ただ、海外に目を向けてみますと、日本と同じく子どもの教育は最も重要なテーマの1つとなっています。特に教育におカネをかける余裕がある富裕層は情報収集に余念がありません。

今回は、そんな富裕層の子どもたちが世界中から集まるユニークな教育機関や、日本のインターナショナルスクールの面白い取り組みもご紹介します。

ジャングルの中にある究極のエコ学校
近年、海外のインターナショナルスクールといえば、イギリスの伝統校でマレーシアのジョホール・バルに分校があるマルボロ・カレッジなどが有名です。

このような名門校の教育を受けるために親子で海外移住をする日本人富裕層も珍しくはありません。

実は同じアジアでもインドネシアのジャングルに、マルボロ・カレッジにも引けを取らない世界の富裕層から注目を集める究極のエコ学校があるのをご存じでしょうか。

意外にもその学校は、リゾートの印象が強いバリ島の観光地ウブドからタクシーで30分ほどの場所に位置しています。

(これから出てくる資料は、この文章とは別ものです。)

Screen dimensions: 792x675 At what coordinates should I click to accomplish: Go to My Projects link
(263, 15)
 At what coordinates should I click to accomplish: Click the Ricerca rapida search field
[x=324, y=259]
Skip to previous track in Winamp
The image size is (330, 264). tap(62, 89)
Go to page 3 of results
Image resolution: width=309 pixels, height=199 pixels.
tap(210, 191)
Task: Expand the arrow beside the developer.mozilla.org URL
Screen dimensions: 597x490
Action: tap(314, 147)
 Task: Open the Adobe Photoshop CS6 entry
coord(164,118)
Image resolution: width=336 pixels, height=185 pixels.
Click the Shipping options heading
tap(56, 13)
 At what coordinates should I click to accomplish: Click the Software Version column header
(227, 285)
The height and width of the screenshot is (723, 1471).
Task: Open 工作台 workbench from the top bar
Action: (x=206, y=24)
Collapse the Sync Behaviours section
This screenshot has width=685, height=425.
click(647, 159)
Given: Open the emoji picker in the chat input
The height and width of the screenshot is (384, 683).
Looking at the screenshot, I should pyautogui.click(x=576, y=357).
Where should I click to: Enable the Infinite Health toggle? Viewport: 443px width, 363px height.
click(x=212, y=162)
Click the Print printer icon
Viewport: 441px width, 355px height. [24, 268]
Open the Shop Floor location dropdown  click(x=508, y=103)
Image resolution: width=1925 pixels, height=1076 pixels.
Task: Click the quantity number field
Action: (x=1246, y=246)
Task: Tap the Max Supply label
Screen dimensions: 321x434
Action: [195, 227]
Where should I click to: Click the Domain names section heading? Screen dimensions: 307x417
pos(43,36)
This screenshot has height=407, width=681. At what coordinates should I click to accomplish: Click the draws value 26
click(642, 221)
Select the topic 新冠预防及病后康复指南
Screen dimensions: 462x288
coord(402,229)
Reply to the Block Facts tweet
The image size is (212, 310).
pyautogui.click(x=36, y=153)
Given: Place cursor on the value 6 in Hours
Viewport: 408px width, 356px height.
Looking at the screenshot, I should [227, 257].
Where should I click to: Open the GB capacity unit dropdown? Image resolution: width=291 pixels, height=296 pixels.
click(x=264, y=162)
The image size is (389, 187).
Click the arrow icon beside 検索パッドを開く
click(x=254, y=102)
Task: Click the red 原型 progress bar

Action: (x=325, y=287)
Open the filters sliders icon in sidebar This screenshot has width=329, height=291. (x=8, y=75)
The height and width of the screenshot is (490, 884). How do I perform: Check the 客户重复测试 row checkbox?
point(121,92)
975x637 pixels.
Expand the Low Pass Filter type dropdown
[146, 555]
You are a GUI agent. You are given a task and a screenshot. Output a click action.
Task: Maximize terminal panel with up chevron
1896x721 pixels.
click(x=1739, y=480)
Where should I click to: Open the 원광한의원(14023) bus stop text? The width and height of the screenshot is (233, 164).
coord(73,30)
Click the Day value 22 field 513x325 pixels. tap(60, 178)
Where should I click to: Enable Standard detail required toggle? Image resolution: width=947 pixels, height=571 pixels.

学校の名前は「グリーンスクール」といいます。

この学校が一躍世界で有名になったのは、設立者のジョン・ハーディ氏が行ったTEDでのプレゼンテーションからでした。彼のメッセージはとてもインパクトがありました。

「不確実な世界を生きる子どもたちに、必要とされるであろうすべての能力を伸ばす教育を与えたい」

2008年の開校以来、最先端のエコ教育が人気を呼び、当初は90人ほどだった学生も、現在は3歳から18歳まで日本人も含め30カ国以上の国から400人以上の学生が学んでいます。

筆者も仕事柄、世界の教育機関の視察は多いのですが、2017年に当校を訪問した際は、正直驚きました。教育機関の建物のスタイルはいわゆるキャンパス型とビル型に分かれます。ですが、グリーンスクールはアウトドア型とでも言える興味深いスタイルで、竹の見事な建築にも圧倒されました。

空調の効いた教室での学習がしみついている身としては、落ち着いて座学に集中できるか心配もありましたが、子どもたちは敷地内でのびのびとディスカッションをする姿もみられました。

多感な年代の彼らが、環境問題や社会のさまざまな問題の解決方法を学ぶのには最適な環境なのかもしれません。

近年、欧米の学校でも中国人を中心としたアジア系の学生の比率が高まる傾向にあるのですが、筆者がグリーンスクールで見たかぎり、欧米の学生が多いことに驚きました。学校の外では、保護者がイタリア語、英語、日本語などさまざまな母国語で話している様子がまさしく多国籍で興味深いものでした。

この学校の価値観は「iRespect」と言われていて、どことなく国連のSDGs(持続可能な開発目標)を彷彿とさせます。

Integrity(誠実性)、Responsibility(責任感)、Empathy(共感)、Sustainability(持続可能性)、Peace(平和)、Equality(対等)、Community(共同社会)、Trust(信頼)。

この共通の理念の下にグローバルリーダー育成を目指しているのです。